*What you need to do:*
Reproduce the records below, changing "GUI agent" to "GUI assistant" at every occurrence and leaving all other text untouched.
■ ■ ■ ■ ■
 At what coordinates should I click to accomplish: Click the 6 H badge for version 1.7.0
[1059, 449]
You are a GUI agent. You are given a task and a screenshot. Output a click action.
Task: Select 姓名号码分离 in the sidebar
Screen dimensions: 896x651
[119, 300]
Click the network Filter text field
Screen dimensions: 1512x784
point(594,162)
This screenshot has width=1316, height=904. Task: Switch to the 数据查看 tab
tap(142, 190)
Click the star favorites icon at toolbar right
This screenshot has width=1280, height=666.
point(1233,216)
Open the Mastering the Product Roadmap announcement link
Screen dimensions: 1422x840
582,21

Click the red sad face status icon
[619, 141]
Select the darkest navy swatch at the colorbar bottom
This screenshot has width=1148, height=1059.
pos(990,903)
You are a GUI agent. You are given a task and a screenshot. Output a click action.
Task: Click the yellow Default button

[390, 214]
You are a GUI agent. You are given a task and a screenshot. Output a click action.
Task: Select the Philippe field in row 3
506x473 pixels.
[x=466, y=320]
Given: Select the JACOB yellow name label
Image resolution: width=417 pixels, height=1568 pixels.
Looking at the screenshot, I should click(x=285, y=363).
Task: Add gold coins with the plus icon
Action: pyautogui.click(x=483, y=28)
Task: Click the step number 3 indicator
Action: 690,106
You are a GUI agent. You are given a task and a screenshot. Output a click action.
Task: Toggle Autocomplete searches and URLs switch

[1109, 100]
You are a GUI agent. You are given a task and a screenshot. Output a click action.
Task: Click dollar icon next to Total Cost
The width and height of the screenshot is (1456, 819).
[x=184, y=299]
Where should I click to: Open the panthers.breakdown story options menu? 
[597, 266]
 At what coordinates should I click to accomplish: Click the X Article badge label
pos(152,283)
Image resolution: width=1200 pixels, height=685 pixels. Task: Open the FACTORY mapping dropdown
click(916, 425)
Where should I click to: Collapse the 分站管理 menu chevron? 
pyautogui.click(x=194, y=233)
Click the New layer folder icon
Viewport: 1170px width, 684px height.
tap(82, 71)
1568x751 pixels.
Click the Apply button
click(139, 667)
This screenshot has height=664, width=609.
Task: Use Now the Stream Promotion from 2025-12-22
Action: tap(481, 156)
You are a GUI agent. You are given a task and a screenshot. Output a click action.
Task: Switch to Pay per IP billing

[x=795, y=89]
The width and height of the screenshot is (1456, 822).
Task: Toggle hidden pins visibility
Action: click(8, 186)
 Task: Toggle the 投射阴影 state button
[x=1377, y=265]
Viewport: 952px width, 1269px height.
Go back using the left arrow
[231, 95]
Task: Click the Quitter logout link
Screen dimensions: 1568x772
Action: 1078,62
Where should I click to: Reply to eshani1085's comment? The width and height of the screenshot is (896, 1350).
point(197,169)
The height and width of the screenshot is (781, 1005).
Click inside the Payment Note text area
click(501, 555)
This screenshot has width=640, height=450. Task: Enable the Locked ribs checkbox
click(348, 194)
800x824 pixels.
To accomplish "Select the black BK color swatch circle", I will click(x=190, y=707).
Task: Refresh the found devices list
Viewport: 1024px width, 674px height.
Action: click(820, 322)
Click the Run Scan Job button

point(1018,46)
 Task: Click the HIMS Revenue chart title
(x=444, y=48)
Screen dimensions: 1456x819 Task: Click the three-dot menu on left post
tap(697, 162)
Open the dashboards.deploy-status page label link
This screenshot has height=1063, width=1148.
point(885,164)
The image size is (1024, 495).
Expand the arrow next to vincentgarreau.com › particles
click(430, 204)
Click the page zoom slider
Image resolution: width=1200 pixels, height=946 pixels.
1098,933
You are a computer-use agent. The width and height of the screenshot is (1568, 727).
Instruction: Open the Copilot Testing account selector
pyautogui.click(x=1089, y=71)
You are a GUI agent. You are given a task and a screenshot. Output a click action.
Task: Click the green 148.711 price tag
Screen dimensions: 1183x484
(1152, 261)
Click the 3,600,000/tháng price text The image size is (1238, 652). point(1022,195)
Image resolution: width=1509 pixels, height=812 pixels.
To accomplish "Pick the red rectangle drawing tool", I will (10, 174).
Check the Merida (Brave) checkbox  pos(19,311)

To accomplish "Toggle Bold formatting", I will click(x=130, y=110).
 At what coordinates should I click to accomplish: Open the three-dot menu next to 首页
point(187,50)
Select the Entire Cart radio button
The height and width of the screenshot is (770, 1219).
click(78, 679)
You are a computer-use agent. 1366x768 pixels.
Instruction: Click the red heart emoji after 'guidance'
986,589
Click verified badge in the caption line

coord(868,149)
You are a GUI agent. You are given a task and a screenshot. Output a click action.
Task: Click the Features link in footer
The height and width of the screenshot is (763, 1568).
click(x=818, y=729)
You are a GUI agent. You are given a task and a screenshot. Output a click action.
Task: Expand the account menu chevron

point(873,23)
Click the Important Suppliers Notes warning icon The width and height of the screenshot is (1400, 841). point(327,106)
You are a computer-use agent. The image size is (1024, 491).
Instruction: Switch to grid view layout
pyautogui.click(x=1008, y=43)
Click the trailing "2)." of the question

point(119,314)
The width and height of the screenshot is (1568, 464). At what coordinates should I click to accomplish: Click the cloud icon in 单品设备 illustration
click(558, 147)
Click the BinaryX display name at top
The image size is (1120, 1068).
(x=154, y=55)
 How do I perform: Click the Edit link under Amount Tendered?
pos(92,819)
■ ■ ■ ■ ■
*The answer:*
 At what coordinates should I click to accomplish: Click the 6 H badge for version 1.7.0
[1059, 449]
You are a GUI assistant. You are given a task and a screenshot. Output a click action.
Task: Select 姓名号码分离 in the sidebar
Screen dimensions: 896x651
[119, 300]
Click the network Filter text field
Screen dimensions: 1512x784
point(594,162)
This screenshot has width=1316, height=904. Task: Switch to the 数据查看 tab
tap(142, 190)
Click the star favorites icon at toolbar right
This screenshot has width=1280, height=666.
point(1233,216)
Open the Mastering the Product Roadmap announcement link
Screen dimensions: 1422x840
582,21

Click the red sad face status icon
[619, 141]
Select the darkest navy swatch at the colorbar bottom
This screenshot has width=1148, height=1059.
pos(990,903)
You are a GUI assistant. You are given a task and a screenshot. Output a click action.
Task: Click the yellow Default button

[390, 214]
You are a GUI assistant. You are given a task and a screenshot. Output a click action.
Task: Select the Philippe field in row 3
506x473 pixels.
[x=466, y=320]
Given: Select the JACOB yellow name label
Image resolution: width=417 pixels, height=1568 pixels.
Looking at the screenshot, I should click(x=285, y=363).
Task: Add gold coins with the plus icon
Action: pyautogui.click(x=483, y=28)
Task: Click the step number 3 indicator
Action: 690,106
You are a GUI assistant. You are given a task and a screenshot. Output a click action.
Task: Toggle Autocomplete searches and URLs switch

[1109, 100]
You are a GUI assistant. You are given a task and a screenshot. Output a click action.
Task: Click dollar icon next to Total Cost
The width and height of the screenshot is (1456, 819).
[x=184, y=299]
Where should I click to: Open the panthers.breakdown story options menu? 
[597, 266]
 At what coordinates should I click to accomplish: Click the X Article badge label
pos(152,283)
Image resolution: width=1200 pixels, height=685 pixels. Task: Open the FACTORY mapping dropdown
click(916, 425)
Where should I click to: Collapse the 分站管理 menu chevron? 
pyautogui.click(x=194, y=233)
Click the New layer folder icon
Viewport: 1170px width, 684px height.
tap(82, 71)
1568x751 pixels.
Click the Apply button
click(139, 667)
This screenshot has height=664, width=609.
Task: Use Now the Stream Promotion from 2025-12-22
Action: tap(481, 156)
You are a GUI assistant. You are given a task and a screenshot. Output a click action.
Task: Switch to Pay per IP billing

[x=795, y=89]
The width and height of the screenshot is (1456, 822).
Task: Toggle hidden pins visibility
Action: click(8, 186)
 Task: Toggle the 投射阴影 state button
[x=1377, y=265]
Viewport: 952px width, 1269px height.
Go back using the left arrow
[231, 95]
Task: Click the Quitter logout link
Screen dimensions: 1568x772
Action: 1078,62
Where should I click to: Reply to eshani1085's comment? The width and height of the screenshot is (896, 1350).
point(197,169)
The height and width of the screenshot is (781, 1005).
Click inside the Payment Note text area
click(501, 555)
This screenshot has width=640, height=450. Task: Enable the Locked ribs checkbox
click(348, 194)
800x824 pixels.
To accomplish "Select the black BK color swatch circle", I will click(x=190, y=707).
Task: Refresh the found devices list
Viewport: 1024px width, 674px height.
Action: click(820, 322)
Click the Run Scan Job button

point(1018,46)
 Task: Click the HIMS Revenue chart title
(x=444, y=48)
Screen dimensions: 1456x819 Task: Click the three-dot menu on left post
tap(697, 162)
Open the dashboards.deploy-status page label link
This screenshot has height=1063, width=1148.
point(885,164)
The image size is (1024, 495).
Expand the arrow next to vincentgarreau.com › particles
click(430, 204)
Click the page zoom slider
Image resolution: width=1200 pixels, height=946 pixels.
1098,933
You are a computer-use agent. The width and height of the screenshot is (1568, 727).
Instruction: Open the Copilot Testing account selector
pyautogui.click(x=1089, y=71)
You are a GUI assistant. You are given a task and a screenshot. Output a click action.
Task: Click the green 148.711 price tag
Screen dimensions: 1183x484
(1152, 261)
Click the 3,600,000/tháng price text The image size is (1238, 652). point(1022,195)
Image resolution: width=1509 pixels, height=812 pixels.
To accomplish "Pick the red rectangle drawing tool", I will (10, 174).
Check the Merida (Brave) checkbox  pos(19,311)

To accomplish "Toggle Bold formatting", I will click(x=130, y=110).
 At what coordinates should I click to accomplish: Open the three-dot menu next to 首页
point(187,50)
Select the Entire Cart radio button
The height and width of the screenshot is (770, 1219).
click(78, 679)
You are a computer-use agent. 1366x768 pixels.
Instruction: Click the red heart emoji after 'guidance'
986,589
Click verified badge in the caption line

coord(868,149)
You are a GUI assistant. You are given a task and a screenshot. Output a click action.
Task: Click the Features link in footer
The height and width of the screenshot is (763, 1568).
click(x=818, y=729)
You are a GUI assistant. You are given a task and a screenshot. Output a click action.
Task: Expand the account menu chevron

point(873,23)
Click the Important Suppliers Notes warning icon The width and height of the screenshot is (1400, 841). point(327,106)
You are a computer-use agent. The image size is (1024, 491).
Instruction: Switch to grid view layout
pyautogui.click(x=1008, y=43)
Click the trailing "2)." of the question

point(119,314)
The width and height of the screenshot is (1568, 464). At what coordinates should I click to accomplish: Click the cloud icon in 单品设备 illustration
click(558, 147)
Click the BinaryX display name at top
The image size is (1120, 1068).
(x=154, y=55)
 How do I perform: Click the Edit link under Amount Tendered?
pos(92,819)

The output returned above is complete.